One day during our afternoon recess, I overheard some kids talking about something unexpected: Ocarina of Time. Curious, I walked over to try and eavesdrop, as I was pretty sure I was the only kid in Kansas who knew the Zelda series existed. My ears perked up, however, as one of them was lamenting that they couldn’t beat the Water Temple. They had found it far too difficult and had been stuck on it for a while. At this moment I realized then that I had a chance to talk to them. I could beat the Water Temple! Maybe I could help them out! But my brain quickly reminded me that time I had heard kids talking about Pokémon and tried to talk to them about it, but got pushed aside because my loser status was so well known. Association with me meant your social life went in the toilet, so to speak.

But I welled up as much courage as I could and ignored those thoughts and walked up to them. “Are you guys talking about the Water Temple from Ocarina of Time?”

“Yeah, why?”

“Ah, well, I-I know how to beat that temple. Um, I could help you out if you want…”

He was pretty ecstatic at this which was the last reaction I expected. He ended up letting me borrow his copy of the game and just having me beat the dungeon for him. This was, to me, the equivalent of someone giving me a holy artifact, and I made it a point to take great care of it, making doubly sure it was secure in my bookbag. When I arrived at home I immediately began on my new project of helping out this new possible friend. There was something magical about seeing another kid’s save file on a different game. The idea that they’d been playing the same game as me and for possibly the same amount of hours was not a responsibility I took lightly. I made sure not to do anything extra outside of beating the Water Temple, which is where the game loaded in on their file saving me the trouble of having to get there. I couldn’t sully the game by doing more than was asked of me because they might miss out on the great experience! If you haven’t figured it out by now, yes, I was a very strange child.

I’d like to say my first completion of the Water Temple was a battle of wits with me against the game, but real life isn’t always that grandiose. I had a strategy guide that I followed to the T and beat it that way. For this project, I just followed the guide exactly since I didn’t know where they’d left off, and beat it decently quickly. Hey, they didn’t need to know I had a strategy guide! I had to keep the guise of being the cool kid who could beat the Water Temple, and revealing that would compromise my image!
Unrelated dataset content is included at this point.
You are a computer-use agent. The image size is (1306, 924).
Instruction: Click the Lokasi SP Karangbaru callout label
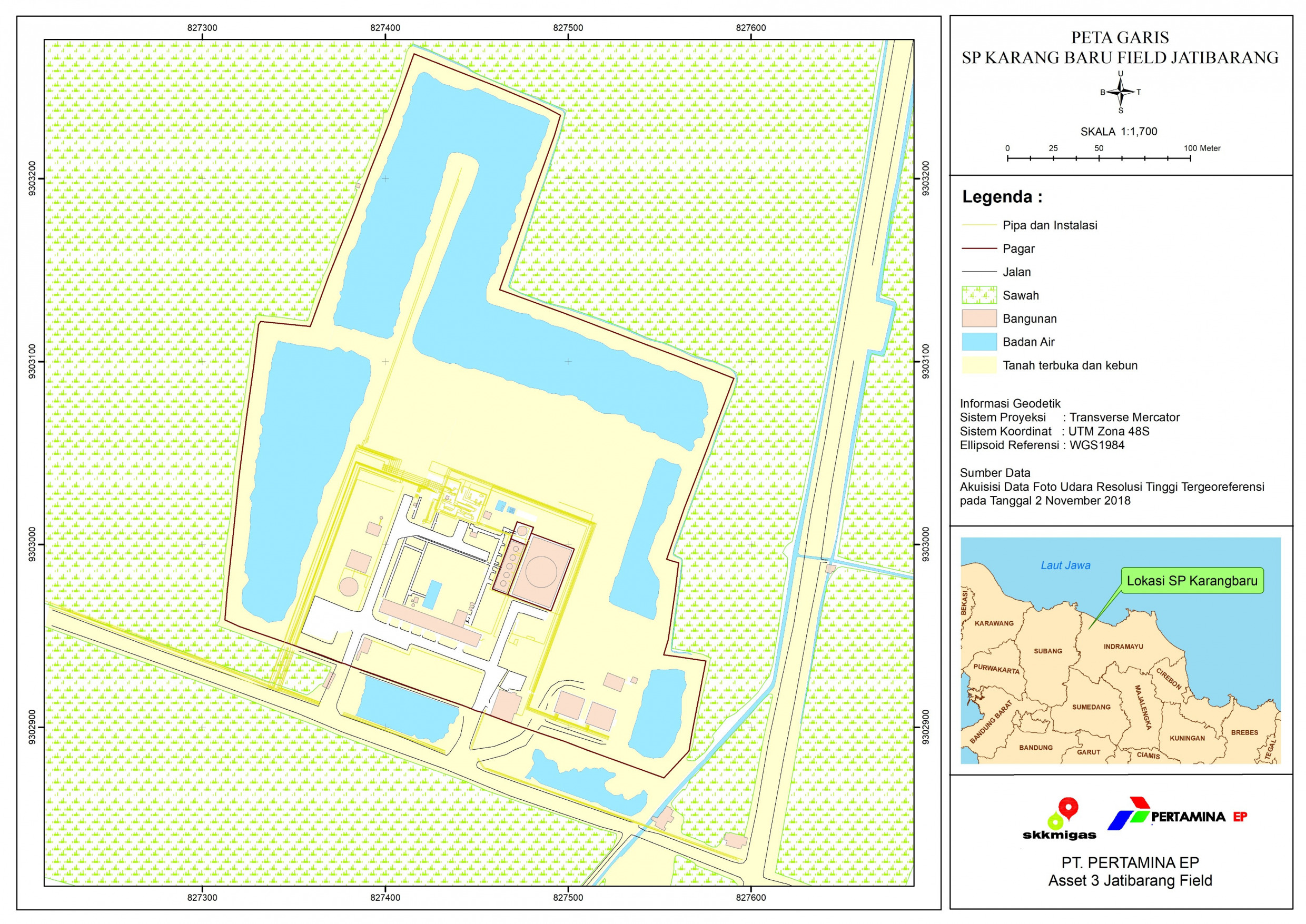pos(1192,581)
I returned the game to him proudly and to my surprise, he was pretty thrilled about it. He and his group of friends were actually pretty cool about the whole thing, and I had the chance to really fit in with a group of kids for the first time. This was one of the moments that really made my love for my hobby feel worthwhile. More than that, I was able to help someone out, and that made the whole experience far better for me. Since this was just summer school, the likelihood that we’d ever see again after this was pretty small, and I only vaguely remember who they were or exactly what was said. However, I’ll never forget the time that being able to beat the Water Temple made me, in the eyes of these children at least, a cool kid.